Shifting paradigms in the world of BigData

In building the next generation of applications, companies and stakeholders need to adopt new paradigms. The need for this shift is predicated on the fundamental belief that building a new application at scale requires tailored solutions to that application’s unique challenges, business model and ROI. Some things change, and I’d like to point to some of that changes.

Event Driven vs. CRUD
Software development traditionally is driven by entity-relation modeling and CRUD operations on that data. The modern world isn’t about data at rest, it’s about being responsive to events in flight. This doesn’t mean that you don’t have data at rest, but that this data shouldn’t be organized in silos.
The traditional CRUD model is neither expressive nor responsive, given by the amount of uncountable available data sources. Since all data is structured somehow, an RDBMS isn't able to store and work with data when the schema isn't known (schema on write). That makes the use of additional free available data more like an adventure than a valid business model, given that the schema isn't known and can change rapidly. Event driven approaches are much more dynamical, open and make the data valuable for other processes and applications. The view to the data is defined by the use of the data (schema on read). This views can be created manually (Data Scientist), automatically (Hive and Avro for example) or explorative (R, AI, NNW).

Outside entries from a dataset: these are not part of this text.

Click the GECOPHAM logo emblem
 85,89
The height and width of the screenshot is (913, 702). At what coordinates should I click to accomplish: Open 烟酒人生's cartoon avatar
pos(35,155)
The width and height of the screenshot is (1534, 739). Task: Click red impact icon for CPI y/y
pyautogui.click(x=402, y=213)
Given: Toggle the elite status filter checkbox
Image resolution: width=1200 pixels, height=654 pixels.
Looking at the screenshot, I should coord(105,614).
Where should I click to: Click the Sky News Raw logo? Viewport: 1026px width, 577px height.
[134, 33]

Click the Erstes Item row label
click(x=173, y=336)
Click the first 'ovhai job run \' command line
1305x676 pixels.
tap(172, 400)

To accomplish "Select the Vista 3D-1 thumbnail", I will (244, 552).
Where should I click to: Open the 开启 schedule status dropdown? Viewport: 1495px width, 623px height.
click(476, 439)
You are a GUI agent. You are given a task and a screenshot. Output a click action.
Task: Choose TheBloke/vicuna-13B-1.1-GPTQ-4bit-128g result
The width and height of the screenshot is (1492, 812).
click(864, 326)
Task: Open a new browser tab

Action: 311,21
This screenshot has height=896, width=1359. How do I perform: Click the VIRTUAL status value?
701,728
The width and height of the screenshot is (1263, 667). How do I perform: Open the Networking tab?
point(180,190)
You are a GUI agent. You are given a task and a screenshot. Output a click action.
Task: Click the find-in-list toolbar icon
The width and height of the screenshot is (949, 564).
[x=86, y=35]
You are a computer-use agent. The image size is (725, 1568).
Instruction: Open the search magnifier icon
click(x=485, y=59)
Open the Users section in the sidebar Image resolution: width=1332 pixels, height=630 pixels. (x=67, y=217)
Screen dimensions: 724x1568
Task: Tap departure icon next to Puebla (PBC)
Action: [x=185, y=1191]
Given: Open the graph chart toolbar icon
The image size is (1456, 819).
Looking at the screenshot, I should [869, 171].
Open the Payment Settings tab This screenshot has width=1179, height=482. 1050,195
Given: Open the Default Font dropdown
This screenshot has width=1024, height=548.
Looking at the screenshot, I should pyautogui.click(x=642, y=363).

Centralized vs Siloed Data Stores
BigData projects often fail by not using a centralized data store, often refereed as Data Lake or Data Hub. It’s essential to understand the idea of a Data Lake and the need for it. Siloed solutions (aka data warehouse solutions) have only data which match the schema and nothing else. Every schema is different, and often it’s impossible to use them in new analytic applications. In a Data Lake the data is stored as it is - originally, untouched, uncleaned, disaggregated. That makes the entry (or low hanging fruit) mostly easy - just start to catch all data you can get. Offload RDBMS and DWs to your Hadoop cluster and start the journey by playing with that data, even by using 3rd party tools instead to develop own tailored apps. Even when this data comes from different DWH's, mining and correlating them often brings treasures to light.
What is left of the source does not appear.